I’ve been using iView Media Pro for about two years now and I have to say I’m very happy with this elegant and easy to use and program for managing your digital image collection. I’m inspired today to sing the prasies of iView.
iView offers an integrated solution for the ingest of digital images from cameras, organizing your collection of digital images, creating slide shows and html galliers, and it has excellent image annotation capabilities.
You can embed the metadata you create right into the JPEG images using industry standard IPTC and Adobe XMP schemes. The UI for adding metadata is much nicer than Photoshop’s in my opinion, and for this alone I’d get this program.
For HTML slide galleries on the web, you simply select the images you want in the slide show, and choose “Make HTML Gallery” from a menu and choose the size of thumbnails and images and off you go. The software also supports creating custom templates so the photo pages on the web can look the way you want. One nice thing I’ve taken advantage of is annotating images with captions and then when I make a web side show the captions can be automatically included with each image. iView is a well thought out program.
I’ve also used Gallery, an open source server-based program for uploading, annotating, and displaying images, but I find that making html galleries with iView and uploading the folder to a server is much easier, and keeping my photo collection on my own computer makes for faster workflow compared to web-based solutions. One easy methodology is to create HTML slide shows and place them in a folder on your workstation or laptop and then synchronize that folder with a folder on your web server, so new images and galleries automatically get updated when your connected to the net.

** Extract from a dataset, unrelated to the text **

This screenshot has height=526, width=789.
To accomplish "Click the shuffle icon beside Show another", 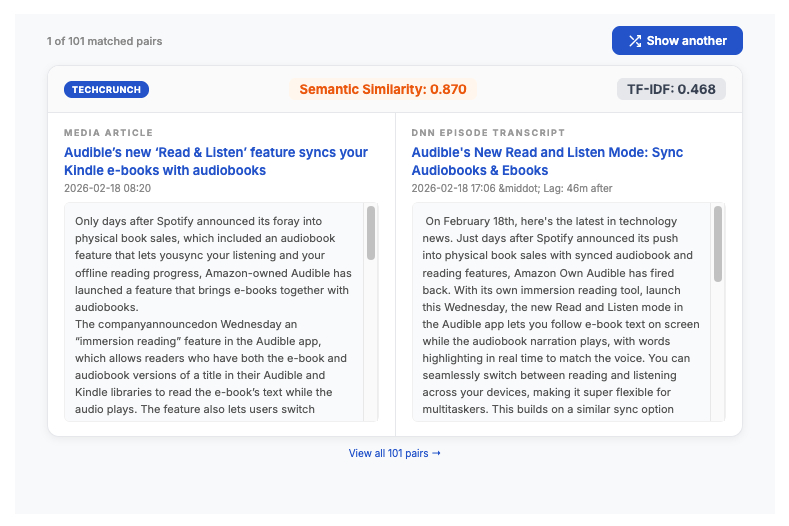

Another bonus is that since standard metadata is stored in the images themselves (you have to explicitly sync iView with the files to have the metadata embedded in the files themselves) you’re not dependent on iView, you can switch to another photo organizing program in the future, and since the metadata can be embedded in the images themselves, you can simply import into a database or other image organization and viewing program. iView also has nice metatada export capability. It’s an open tool, it does not try to lock you in like some other programs in a similar category.